- [EXERCISE]: Replace "Tap" with "Click" in the lines starting with the one containing "This screenshot has width=1176, height=1036." and going on through the one containing "the red coupon". Give back only those lines with nothing else changed, and leave the pictures out.

- [RECORDS SUPPLIED]:
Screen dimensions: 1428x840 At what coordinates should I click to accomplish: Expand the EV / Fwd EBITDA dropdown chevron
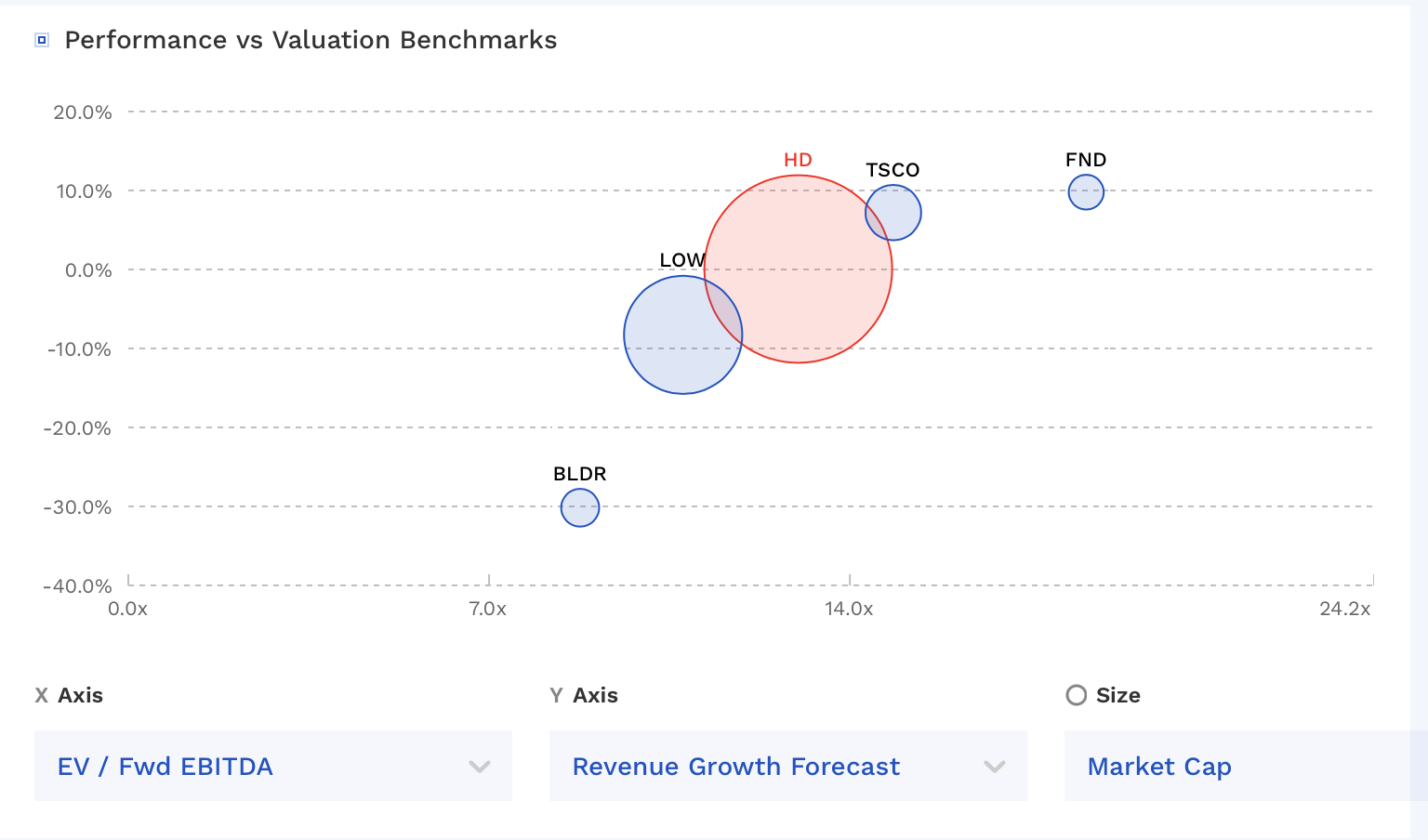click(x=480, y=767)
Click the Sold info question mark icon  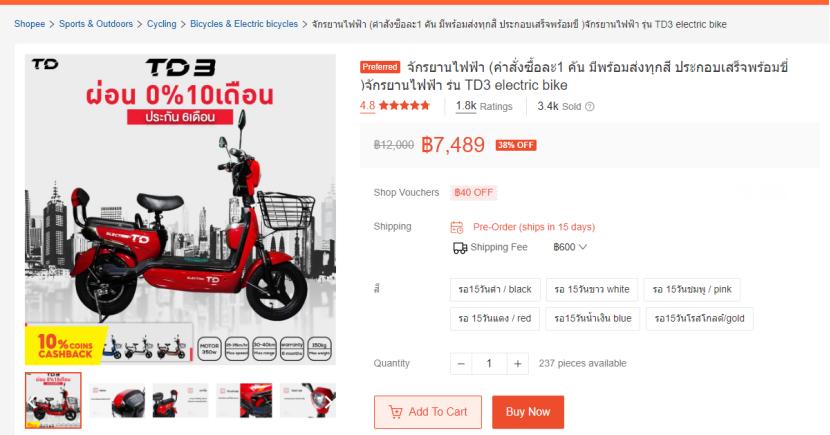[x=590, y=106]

* * *

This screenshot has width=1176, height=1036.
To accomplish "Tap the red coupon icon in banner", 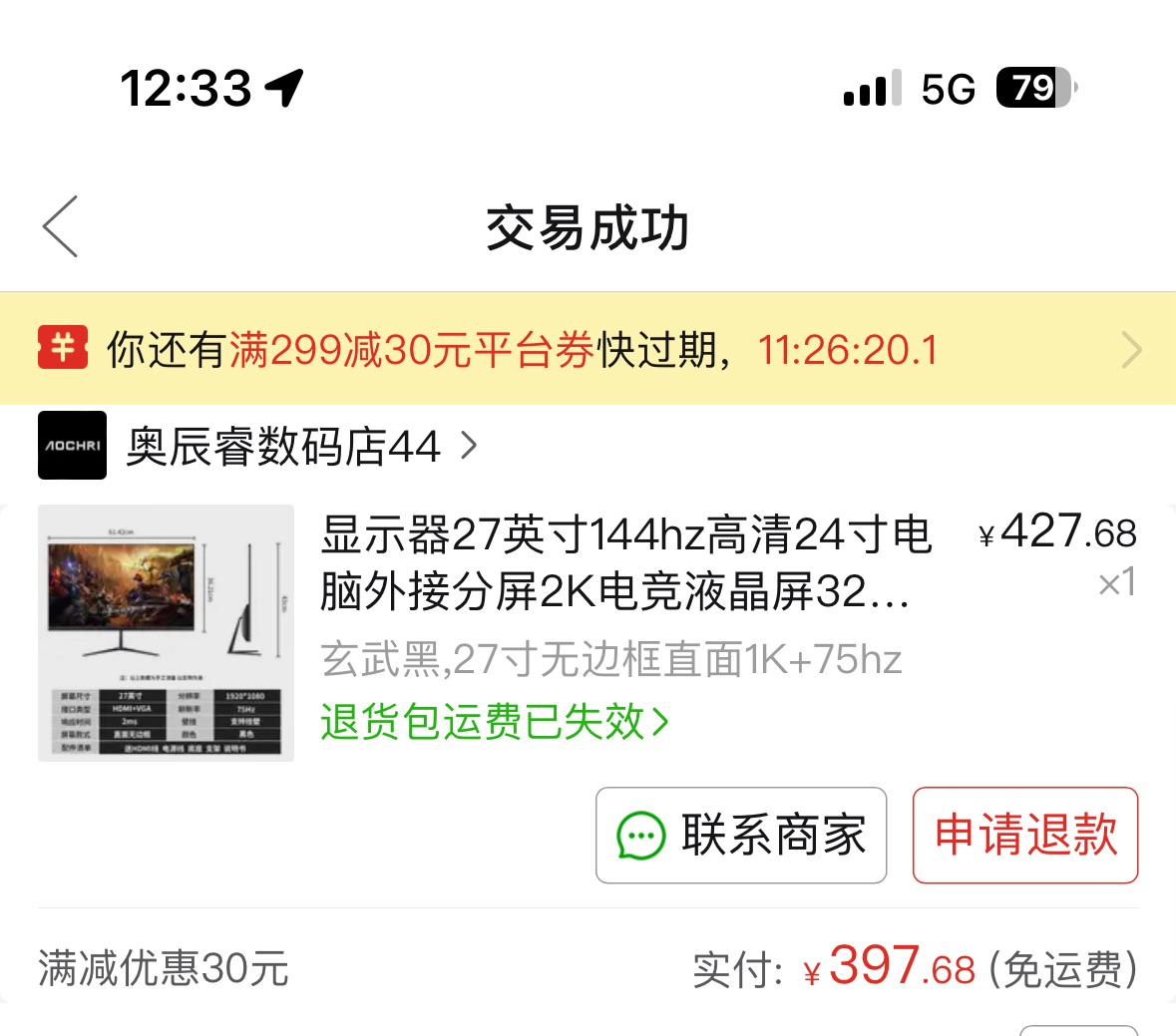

- [WRITTEN ANSWER]:
This screenshot has width=1176, height=1036.
To accomplish "Click the red coupon icon in banner", 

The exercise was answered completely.